* **ESTRATTO**:
========

La pandemia ha spinto la produzione di Parmigiano reggiano al record storico, ma ora l’emergenza sanitaria rischia di desertificare la ristorazione e compromettere la ripartenza del Re dei formaggi nel miglior luogo deputato al consumo.

“C’è una grande depressione – esordisce Nicola Bertinelli, appena riconfermato presidente del Consorzio del Parmigiano reggiano -. Nella mia azienda agricola (a Medesano, nel parmense, ndr) prima del Covid lavoravano 50 persone, oggi sono in 10. Gli altri sono in cassa integrazione, ma vivere con 800 euro al mese non è facile. Difatti ho perso diversi collaboratori dopo 20-25 anni: lavoravano come sous-chef o si erano formati nel servizio in sala. All’età di 40-45 anni hanno deciso di andare a lavorare in fabbrica a impacchettare prosciutti di Parma o a fare l’operaio nelle fonderie”.

Torneranno quando terminerà la pandemia?
“Non so in quanti torneranno indietro. La verità è che stiamo disperdendo le migliori professionalità e distruggendo la capacità produttiva di un paese. Non so se le scelte siano quelle giuste”.

Bertinelli, il 2020 è stato l’anno più pazzo di sempre per la pandemia, la ristorazione chiusa e i dazi americani. Cos’è successo al Parmigiano reggiano?
“La produzione ha raggiunto il record storico: quasi 4 milioni di forme per 160mila tonnellate, con una crescita di circa il 5%. I prezzi sono scivolati fino all’estate, poi sono bruscamente risaliti e a dicembre hanno varcato la soglia dei 10 euro/chilo per la stagionatura 12 mesi. Tuttavia il prezzo medio del 2020 (8,52 euro/chilo) è risultato inferiore del 20% rispetto all’anno prima”.

E quest’anno che succede?
“La produzione è ripartita con lo stesso slancio del 2020: +2,4%. Mentre i prezzi, nei primi 5 mesi del 2021, si sono stabilizzati intorno a quota 10,22 euro/chilo. Il 22% in più dell’analogo periodo. Ricordo che la filiera comprende 321 caseifici e 2.600 allevatori per un totale di 50 mila addetti. Un sistema che genera un giro d’affari al consumo di 2,35 miliardi di euro”.

========

* **COMPITI DA SVOLGERE**:
[A] Puoi trasformare in un elenco puntato il paragrafo dell'estratto che inizia con «La produzione ha raggiunto il record storico», conservandone i dati principali?
[B] Quali percentuali compaiono nell'estratto? Elencale tutte, indicando a cosa si riferisce ciascuna.

========

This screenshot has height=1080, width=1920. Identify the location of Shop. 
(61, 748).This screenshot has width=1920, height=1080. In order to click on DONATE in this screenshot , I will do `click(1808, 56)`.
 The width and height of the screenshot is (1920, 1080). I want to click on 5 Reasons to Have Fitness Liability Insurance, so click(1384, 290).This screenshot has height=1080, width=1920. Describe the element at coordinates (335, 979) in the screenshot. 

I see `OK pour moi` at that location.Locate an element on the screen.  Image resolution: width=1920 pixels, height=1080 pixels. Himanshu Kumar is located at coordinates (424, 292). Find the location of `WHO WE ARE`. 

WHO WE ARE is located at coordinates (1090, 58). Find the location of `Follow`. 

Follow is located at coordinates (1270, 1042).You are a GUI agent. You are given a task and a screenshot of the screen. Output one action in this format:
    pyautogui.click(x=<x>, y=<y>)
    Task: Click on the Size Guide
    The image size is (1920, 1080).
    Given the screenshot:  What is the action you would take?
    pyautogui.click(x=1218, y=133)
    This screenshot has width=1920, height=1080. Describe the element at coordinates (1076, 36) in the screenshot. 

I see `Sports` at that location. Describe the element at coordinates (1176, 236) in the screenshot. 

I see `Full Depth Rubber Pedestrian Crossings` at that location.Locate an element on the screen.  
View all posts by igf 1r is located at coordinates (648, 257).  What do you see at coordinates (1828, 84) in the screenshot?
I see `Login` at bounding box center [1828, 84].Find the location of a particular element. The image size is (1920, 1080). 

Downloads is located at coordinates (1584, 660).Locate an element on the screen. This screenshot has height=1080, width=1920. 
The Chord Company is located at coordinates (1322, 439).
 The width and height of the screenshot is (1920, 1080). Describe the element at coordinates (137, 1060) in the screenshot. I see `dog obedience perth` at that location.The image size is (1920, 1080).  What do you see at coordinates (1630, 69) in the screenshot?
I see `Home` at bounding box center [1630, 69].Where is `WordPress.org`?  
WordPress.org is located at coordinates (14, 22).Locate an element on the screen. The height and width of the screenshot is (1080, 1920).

========

* **RISPOSTE NUMERATE**:
[A]
- Produzione 2020 da record storico: quasi 4 milioni di forme, pari a 160mila tonnellate, con una crescita di circa il 5%.
- Prezzi in calo fino all'estate, poi bruscamente risaliti: a dicembre oltre i 10 euro/chilo per la stagionatura 12 mesi.
- Prezzo medio 2020 di 8,52 euro/chilo, inferiore del 20% rispetto all'anno prima.

[B]
- Circa il 5%: crescita della produzione nel 2020.
- 20%: calo del prezzo medio del 2020 rispetto all'anno prima.
- +2,4%: aumento della produzione nel 2021.
- 22%: aumento dei prezzi nei primi 5 mesi del 2021 rispetto all'analogo periodo.